Estratto:
++++++++++
Questa situazione drammatica ha fatto emergere in modo evidente i nodi e i danni di un modello di sviluppo che fa crescere smisuratamente le diseguaglianze, sta devastando il clima, l’ambiente, il territorio, il ciclo alimentare e quello biologico, e sta riducendo drasticamente i livelli di protezione sociale. L’ottimizzazione della produzione, la piena saturazione degli impianti, dei macchinari, degli spazi, il just in time negli approvvigionamenti, i processi di esternalizzazione e privatizzazione, sono criteri di gestione che da anni ormai hanno prevalso anche nei sistemi sanitari e di assistenza sociale.
Per questo oggi, nel pieno dell’emergenza, anche nella “virtuosa” sanità veneta mancano posti letto ospedalieri, in particolare per le terapie intensive e la rianimazione, non si hanno a disposizione i respiratori e altri macchinari indispensabili, i Dpi a norma e adeguati, ed emerge ancor di più l’inadeguatezza dei servizi territoriali, domiciliari e la carenza di organici e specializzazioni in tutti gli ambiti socio-sanitari e assistenziali.
++++++++++
Campione di dati:
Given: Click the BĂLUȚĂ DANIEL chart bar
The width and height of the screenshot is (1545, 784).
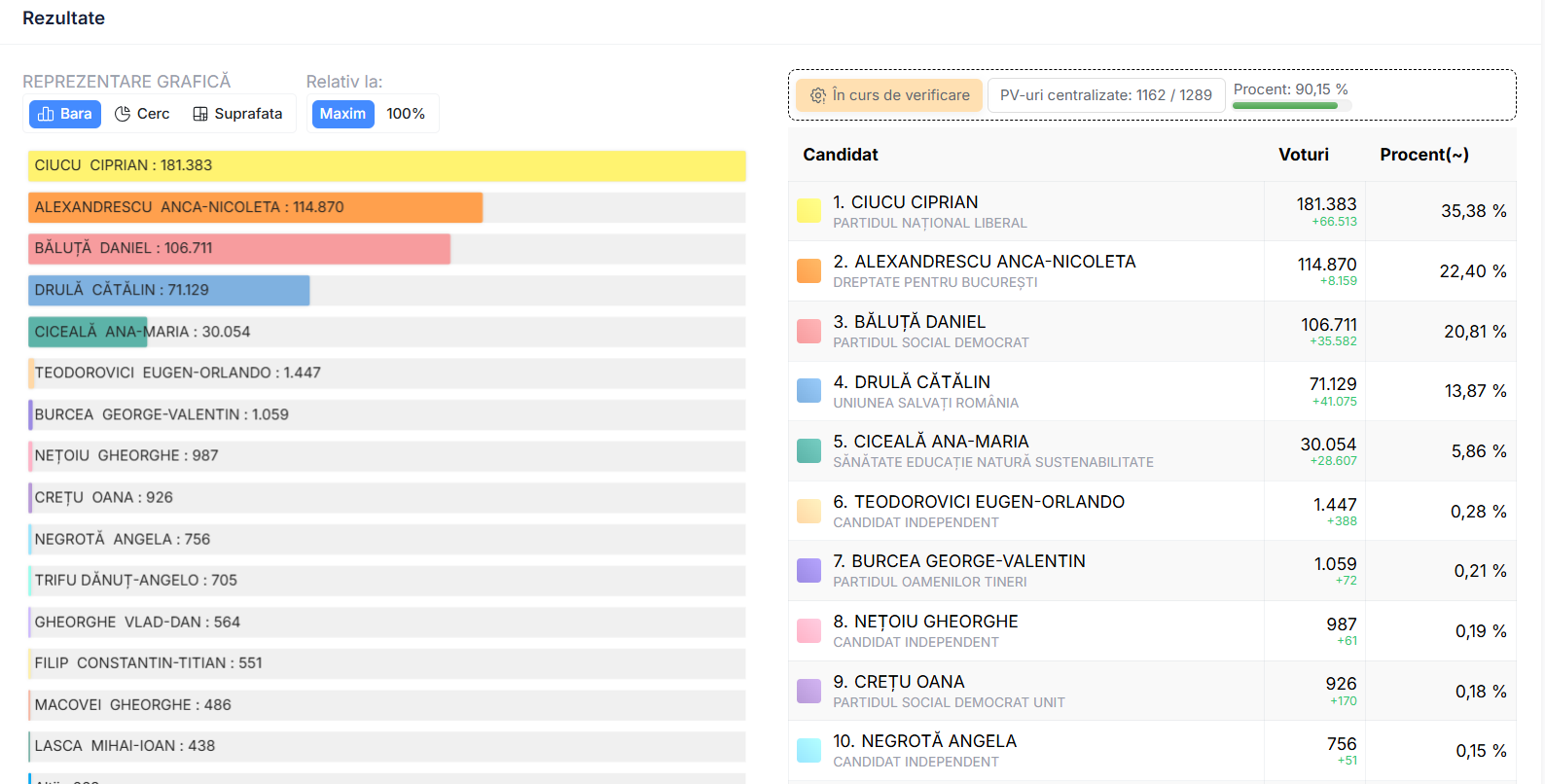Looking at the screenshot, I should tap(239, 248).
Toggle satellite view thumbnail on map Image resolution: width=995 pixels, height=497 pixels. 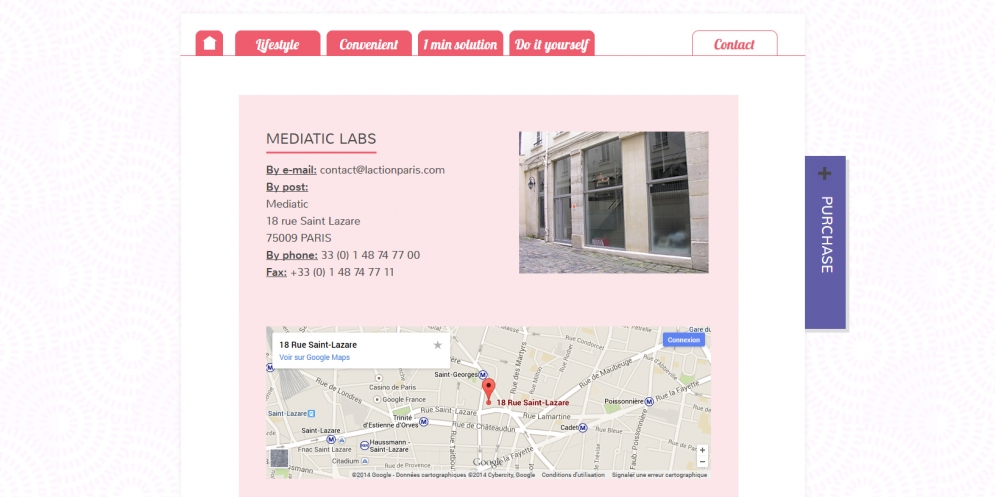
++++++++++
Consegne:
(1) Elenca tutto ciò che, secondo l'estratto, il modello di sviluppo sta devastando.
(2) Riscrivi l'estratto da "Questa situazione drammatica" fino a "di assistenza sociale." compreso, sostituendo "modello di sviluppo" con "sistema economico".
I dati costituiscono un materiale a sé, separato dall'estratto.

Risposte alle consegne:
(1) Il clima, l'ambiente, il territorio, il ciclo alimentare e quello biologico.

(2)
Questa situazione drammatica ha fatto emergere in modo evidente i nodi e i danni di un sistema economico che fa crescere smisuratamente le diseguaglianze, sta devastando il clima, l’ambiente, il territorio, il ciclo alimentare e quello biologico, e sta riducendo drasticamente i livelli di protezione sociale. L’ottimizzazione della produzione, la piena saturazione degli impianti, dei macchinari, degli spazi, il just in time negli approvvigionamenti, i processi di esternalizzazione e privatizzazione, sono criteri di gestione che da anni ormai hanno prevalso anche nei sistemi sanitari e di assistenza sociale.